Editor's note: DakotAbilities clients will be identified by first name only to respect their wishes and privacy.
Simplified: DakotAbilites and the Black Hills Playhouse are working together to put on a Christmas play that helps people with disabilities take center stage.
Why it matters
- Actors in the play are given whatever accommodations they need, from mobility help to cues in their ear to pre-recorded lines that allow people who are nonverbal to participate.
- The play is also a way for the people who rely on DakotAbilities to connect with one another in new ways and bring them out of their shell, Director of Development Jennifer Hoesing said.
- This partnership gives people like Josh a chance to be in a play for the first time.
"(I like) the music, dancing and talking on the mic," Josh said.
Meet some of the actors
The play – "North Pole's Got Talent" – features a cast of 15, most of whom use wheelchairs and all of whom have their own unique tools for participating onstage.
Stacey, for example, has a special script that allows her to easily flip pages featuring her lines in a font large enough for her to read comfortably. She plays Ruby the Reindeer, a character whose talent is comedy.
Josh – who plays Mistletoe, the emcee of the play's talent show – doesn't have to worry about memorizing lines, because he has a volunteer backstage who will read him his lines bit by bit through an earpiece. Then, Josh can focus on flashing his dimpled smile and repeating the lines he hears.
Other actors have different accommodations.
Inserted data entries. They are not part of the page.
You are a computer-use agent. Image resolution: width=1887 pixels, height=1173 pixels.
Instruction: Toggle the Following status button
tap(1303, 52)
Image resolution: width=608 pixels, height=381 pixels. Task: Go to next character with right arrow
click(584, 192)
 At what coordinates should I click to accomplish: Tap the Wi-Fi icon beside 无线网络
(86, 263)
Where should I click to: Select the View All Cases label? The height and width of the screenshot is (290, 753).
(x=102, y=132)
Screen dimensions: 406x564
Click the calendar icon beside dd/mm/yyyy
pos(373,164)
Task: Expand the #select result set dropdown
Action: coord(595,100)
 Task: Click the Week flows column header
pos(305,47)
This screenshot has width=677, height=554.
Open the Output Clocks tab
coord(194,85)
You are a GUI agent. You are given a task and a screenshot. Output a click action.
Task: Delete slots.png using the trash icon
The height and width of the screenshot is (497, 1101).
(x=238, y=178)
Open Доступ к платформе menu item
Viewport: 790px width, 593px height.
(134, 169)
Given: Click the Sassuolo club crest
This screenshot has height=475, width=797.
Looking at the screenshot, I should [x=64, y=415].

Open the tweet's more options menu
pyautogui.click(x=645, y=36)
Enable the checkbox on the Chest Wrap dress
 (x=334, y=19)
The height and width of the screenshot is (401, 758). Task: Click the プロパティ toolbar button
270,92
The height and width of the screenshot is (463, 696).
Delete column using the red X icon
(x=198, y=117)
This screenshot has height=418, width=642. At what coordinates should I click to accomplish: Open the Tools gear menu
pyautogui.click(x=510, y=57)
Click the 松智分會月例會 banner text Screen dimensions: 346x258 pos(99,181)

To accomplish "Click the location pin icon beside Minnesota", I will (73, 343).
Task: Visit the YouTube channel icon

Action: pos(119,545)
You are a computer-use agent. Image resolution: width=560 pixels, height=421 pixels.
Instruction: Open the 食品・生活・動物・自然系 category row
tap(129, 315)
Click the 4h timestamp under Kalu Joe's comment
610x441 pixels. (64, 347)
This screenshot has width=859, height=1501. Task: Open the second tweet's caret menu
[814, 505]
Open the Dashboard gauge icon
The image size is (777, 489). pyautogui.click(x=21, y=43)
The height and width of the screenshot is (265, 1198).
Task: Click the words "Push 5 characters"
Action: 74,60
One, for example, has photos to hold up in lieu of saying lines out loud.
Tyler found a role in the play that allows him to help without being in the spotlight. He's a helper, and essentially a stage hand, who is helping push a friend in the show's wheelchair.
"I'm a helpful person," Tyler said. "I like helping people."
In an interview with Sioux Falls Simplified, the three joked with one another and talked about how they've bonded through the experience of being in the play.
Stacey said she practices her lines every day, and she's even worked with fellow cast members to run lines.
"I love the whole thing," she said.
What happens next?
The Black Hills Playhouse helps produce three to four plays each year with DakotAbilities, said Deb Workman, director of education for the playhouse.
It's been a goal of the organization to bring theater to underserved populations, and this is the 15th production working with DakotAbilities.
The performance of "North Pole's Got Talent" will take place at 1 p.m. Friday at DakotAbilities. It's open to the public, but the audience often fills quickly with friends and family, Workman said.